Best Cooking Methods For Steak:
Rib Steak (Rib) Grill & Pan-Fry
Filet Mignon (Loin) Broil, Grill, Pan-Fry, Sauté
Porterhouse (Loin) Broil, Grill, Pan-Fry
T-Bone (Loin) Broil, Grill, Pan-Fry, Sauté
Strip Steak (Loin) Broil, Grill, Pan-Fry, Sauté
Top Sirloin (Loin) Braise, Broil, Roast, Pan-Fry
Hanger (Flank) Braise, Broil, Grill, Pan-Fry
Flank (Flank) Braise, Grill
Skirt (Flank) Braise, Grill
Chuck Eye Steak (Chuck) Braise, Broil, Grill, Sauté, Stew
Flat Iron Steak (Chuck) Broil, Grill, Pan-Fry, Sauté
Bottom Round Steak (Round) Braise
Eye Round Steak (Round) Braise, Sauté
Beef Round Cube Steak (Round) Braise, Grill, Sauté
Top Round Steak (Round) Braise, Broil
London Broil (Varies) Braise, Broil, Grill, Roast
Best Cooking Methods For Beef Roasts & Smaller Cuts:
Rib Roast Bone-In (Rib) Roast
Rib Eye Roast (Rib) Grill, Roast
Tenderloin (Loin) Broil, Grill, Roast
Top Sirloin Roast (Loin) Roast
Tri-Tip Roast (Loin) Broil, Grill, Roast
Fresh Brisket (Plate) Braise, Stew
Flat Cut Corned Brisket (Plate) Braise
Shoulder Roast (Chuck) Braise, Stew
Chuck Roast (Chuck) Braise, Stew
Bottom Round Roast (Round) Braise, Roast, Stew
Eye Round Roast (Round) Braise, Roast, Stew
Sirloin Tip Roast (Round) Broil, Grill, Pan-Fry, Sauté
Short Ribs (Flank) Braise, Stew
Beef Kabobs (Variety) Broil, Grill, Sauté
Extra Lean Round Cubes (Round) Grill, Stew
Shank Bone-In (Round) Braise, Stew
Beef Liver Slices (Variety) Sauté
The USDA recommends cooking all whole muscle cuts of beef to at least these internal temperatures to ensure that potentially harmful bacteria are destroyed. Some people may choose to cook their meat to lower temperatures, depending on preference. Ground beef should be cooked to 160° F.
Desired Doneness: Medium Target Temp: 145° F
Texture: Warm/Firm Center Color: Light Pink
Desired Doneness: Medium Well Target Temp: 155° F
Texture: Very Warm/Firm Center Color: Gray, Tinged With Pink
Desired Doneness: Well Done Target Temp: 165° F
Texture: Hot/Dense/Hard Center Color: Grayish Tan
Residual Heat: Residual heat continues to cook meat after you’ve taken it off the grill or out of the oven or pan. It’s important to factor this rise in temperature into your timing and remove the meat from the heat before hitting the target temperatures above – an average of 5° for steaks up to 15° for large roasts.
Nothing says grilling season like a hot & juicy burger. You can enjoy an American favorite that is new and improved by giving your burger a healthy twist without skimping on flavor. Here are some things that you can do to create a better burger.
Choose Your Patty: For a classic burger it is important to choose the leanest ground beef available. Purists will tell you to use the fattiest ground beef, but if you are trying to cut down on fat and create a healthier burger try using lean meat. I like to use ground sirloin. You also might try: Ground Turkey Breast (usually 99% fat free); Ground Buffalo/Bison (naturally sweet & lean); Veggie Burgers (usually has one seventh the saturated fat of traditional burgers); Fish Burgers; Salmon Burgers (rich in omega-3); Mushroom Burgers (made from large grilled Portobello mushrooms).

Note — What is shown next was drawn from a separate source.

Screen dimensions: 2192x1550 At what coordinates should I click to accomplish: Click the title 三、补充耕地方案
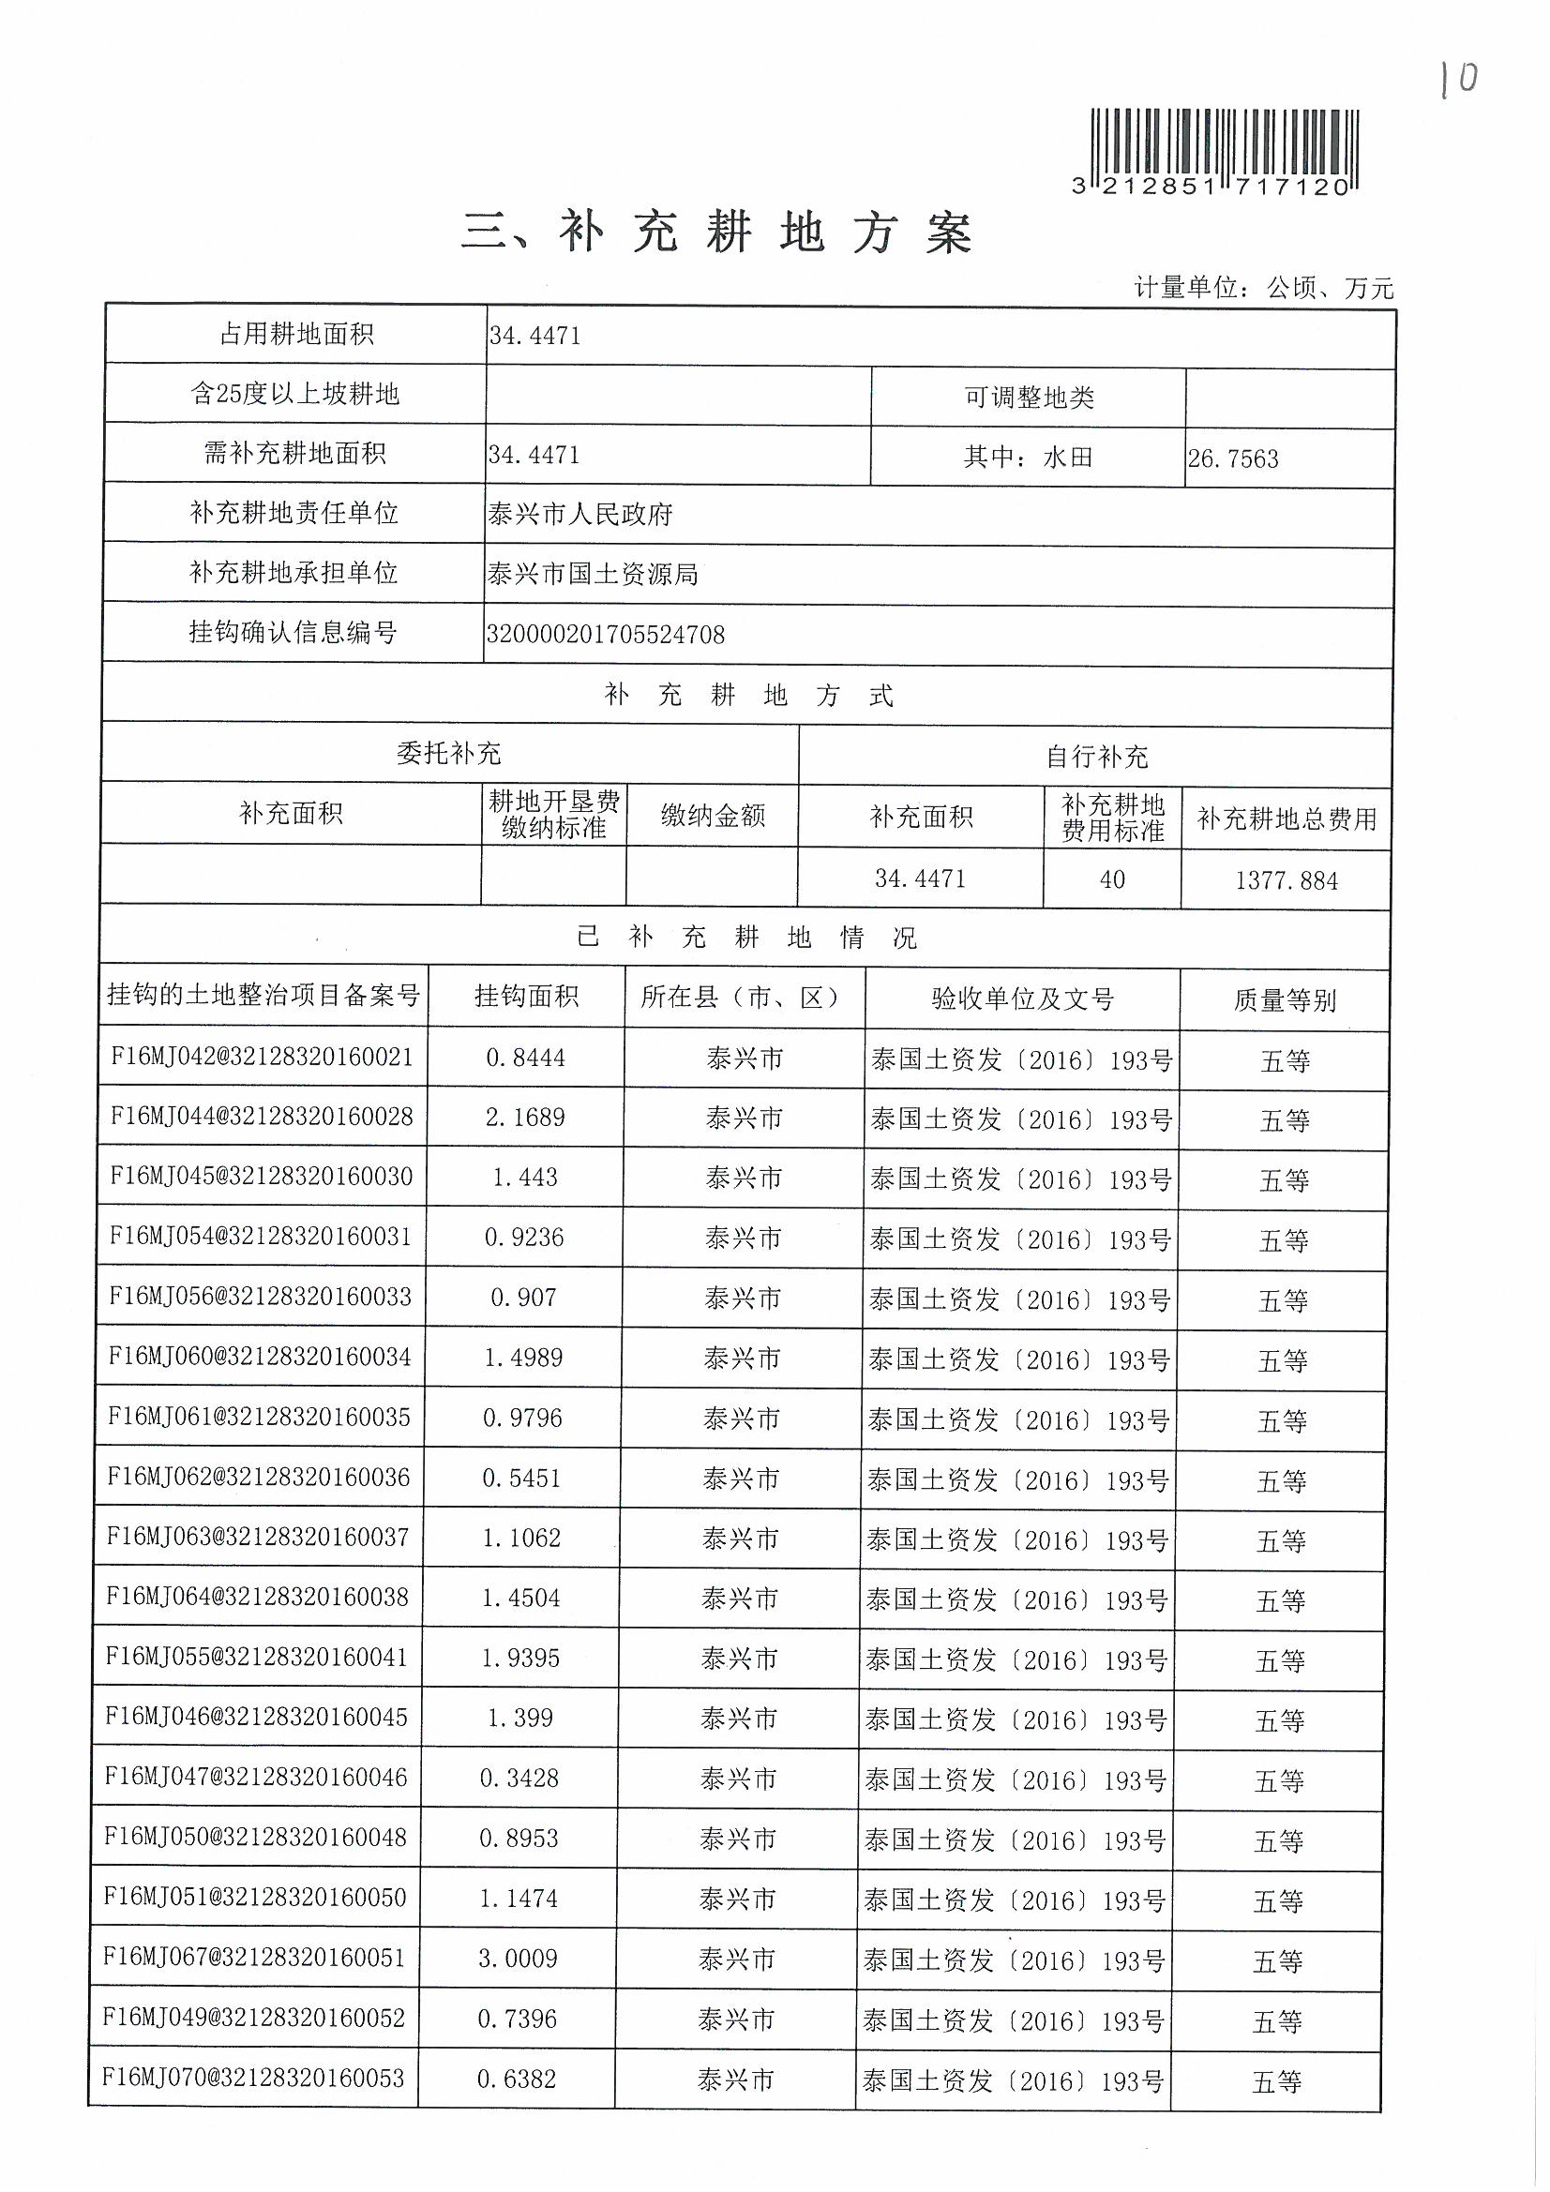point(716,233)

Jazz Up Your Burgers: Spices and condiments are key here. Mix in or season your burgers with salt free or low sodium spices. You can get creative here to suit your tastes or mood. I like to use Cajun spices, Italian spices and sometimes a touch of curry spices. You can get a fiber boost and add texture by adding chopped or grated vegetables or herbs.

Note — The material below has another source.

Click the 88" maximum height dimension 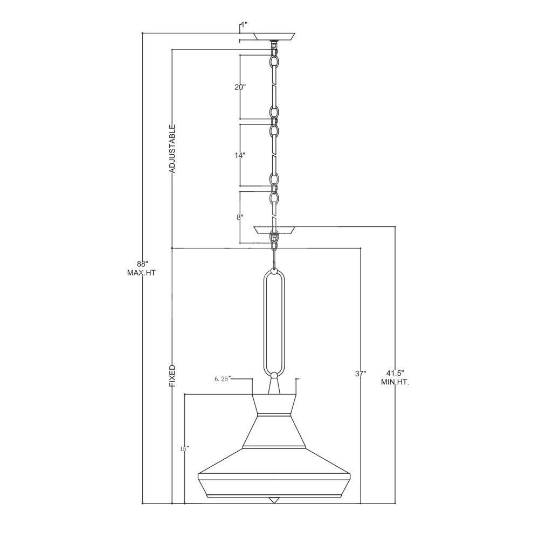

To Bun Or Not To Bun: Who says a burger must be served on a traditional white bun? Feel free to serve your burgers on 100% whole grain buns or pita pockets. If you are going for a totally bunless burger you might want to try sturdy lettuce or cabbage leaves.

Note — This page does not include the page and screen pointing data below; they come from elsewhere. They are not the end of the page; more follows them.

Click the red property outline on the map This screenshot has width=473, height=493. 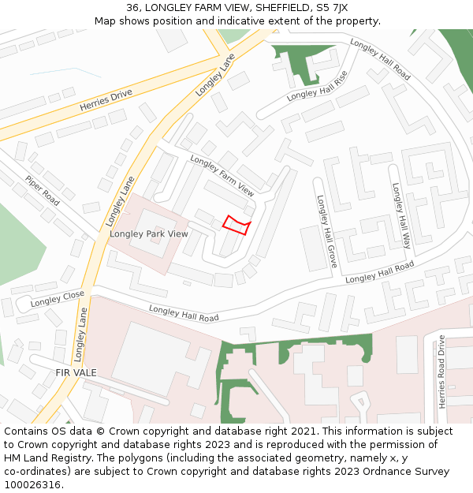coord(236,226)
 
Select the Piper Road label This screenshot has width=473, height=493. coord(42,191)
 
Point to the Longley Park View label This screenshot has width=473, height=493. coord(149,233)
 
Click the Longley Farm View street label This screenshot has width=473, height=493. coord(222,176)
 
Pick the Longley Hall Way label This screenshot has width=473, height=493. coord(401,216)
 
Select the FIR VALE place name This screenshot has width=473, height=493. coord(76,372)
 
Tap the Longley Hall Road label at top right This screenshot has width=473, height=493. coord(380,59)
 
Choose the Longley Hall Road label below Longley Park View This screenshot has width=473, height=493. coord(184,313)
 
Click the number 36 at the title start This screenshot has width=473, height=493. coord(132,8)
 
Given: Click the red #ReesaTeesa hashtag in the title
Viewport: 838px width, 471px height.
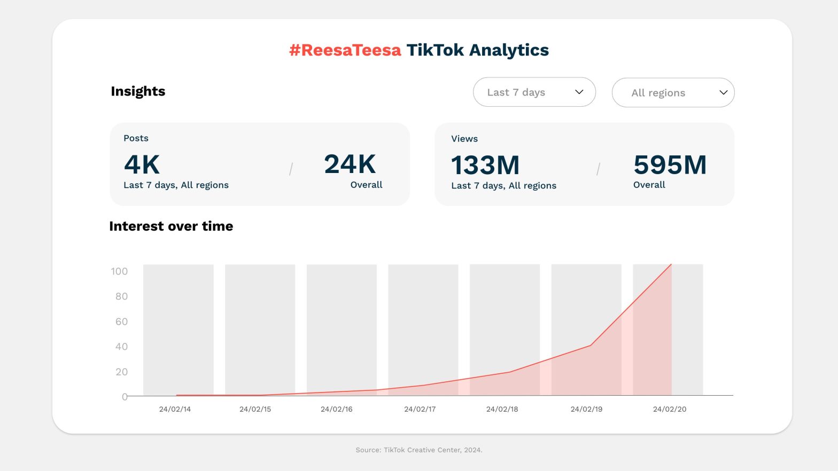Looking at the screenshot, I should pyautogui.click(x=345, y=50).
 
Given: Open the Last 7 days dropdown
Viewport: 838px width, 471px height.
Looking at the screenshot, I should pyautogui.click(x=534, y=92).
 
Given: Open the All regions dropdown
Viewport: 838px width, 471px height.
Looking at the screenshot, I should pyautogui.click(x=673, y=93).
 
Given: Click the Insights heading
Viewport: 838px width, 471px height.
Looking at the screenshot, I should pyautogui.click(x=138, y=91).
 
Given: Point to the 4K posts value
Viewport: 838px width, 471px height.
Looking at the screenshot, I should pyautogui.click(x=142, y=164).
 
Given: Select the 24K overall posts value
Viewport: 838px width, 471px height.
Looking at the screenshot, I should pyautogui.click(x=350, y=164).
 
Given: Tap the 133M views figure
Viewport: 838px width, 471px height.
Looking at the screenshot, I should pyautogui.click(x=485, y=165).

Accessorize: The tasty trimming options are endless, but here are a few ideas. Choose condiments that are low in fat, sodium and sugar. Read the labels on varieties of ketchup, mayonnaise, mustard, relish and salsa. Choose low-fat or fat-free varieties of cheese. The white cheeses tend to be lower in fat such as Swiss or provolone. Top your burger with grilled onions and sliced tomatoes. Instead of using iceberg lettuce try radicchio, arugula or romaine. While you’re at it add cucumber slices, radish slices or red pepper rings for some extra crunch.